Dataset excerpts ->

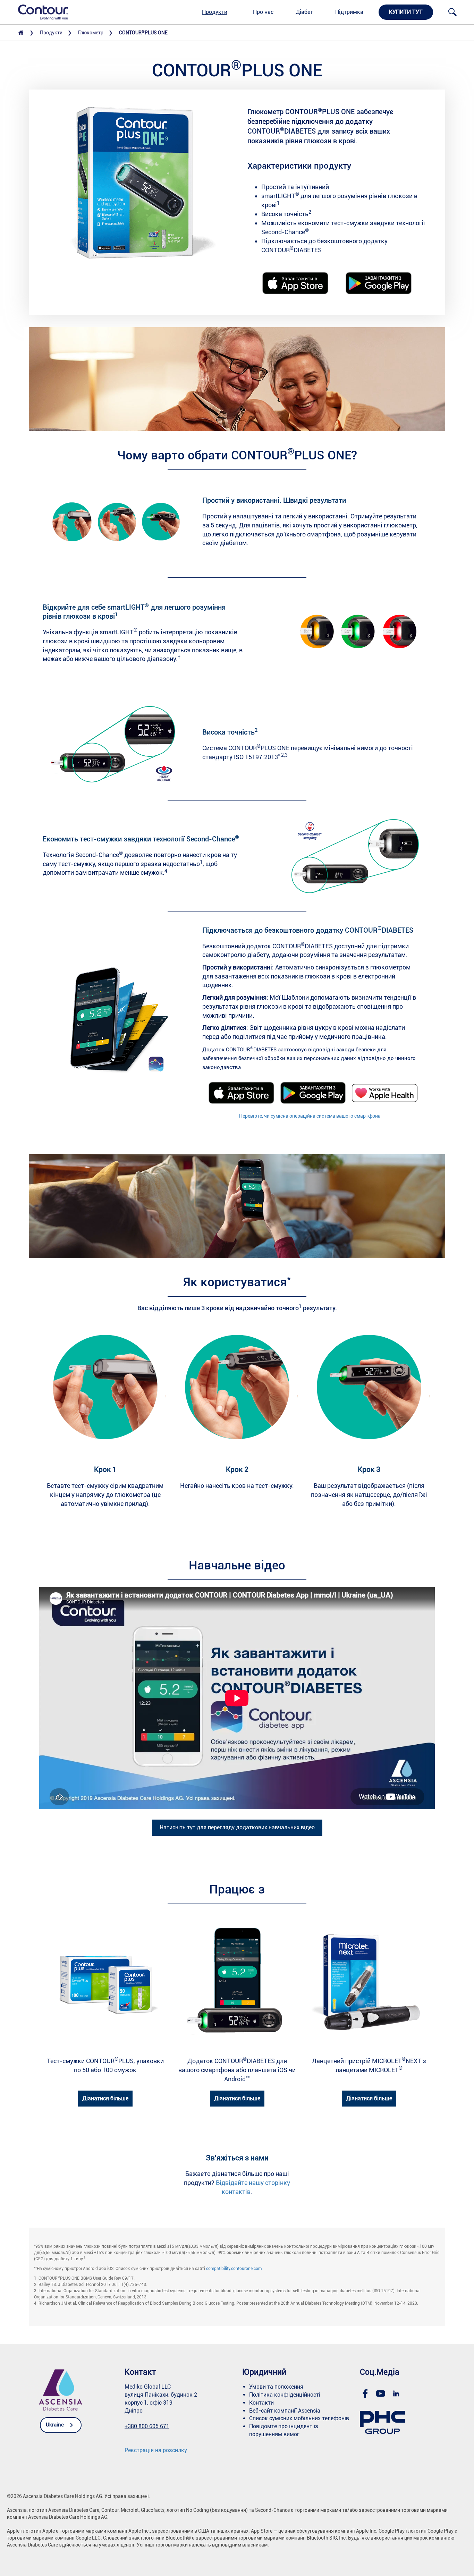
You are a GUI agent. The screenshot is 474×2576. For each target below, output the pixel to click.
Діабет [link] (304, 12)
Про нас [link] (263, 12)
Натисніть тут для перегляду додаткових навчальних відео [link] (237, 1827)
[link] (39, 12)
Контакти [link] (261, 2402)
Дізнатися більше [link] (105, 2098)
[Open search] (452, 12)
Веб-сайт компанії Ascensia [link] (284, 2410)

EXERCISE REQUIREMENTS -> Copy all of the data word for word, and keep the pictures out of it.

PROBLEM SOLUTION ->
You are a GUI agent. The screenshot is 474×2576. For each target below, output the pixel to click.
Діабет [link] (304, 12)
Про нас [link] (263, 12)
Натисніть тут для перегляду додаткових навчальних відео [link] (237, 1827)
[link] (39, 12)
Контакти [link] (261, 2402)
Дізнатися більше [link] (105, 2098)
[Open search] (452, 12)
Веб-сайт компанії Ascensia [link] (284, 2410)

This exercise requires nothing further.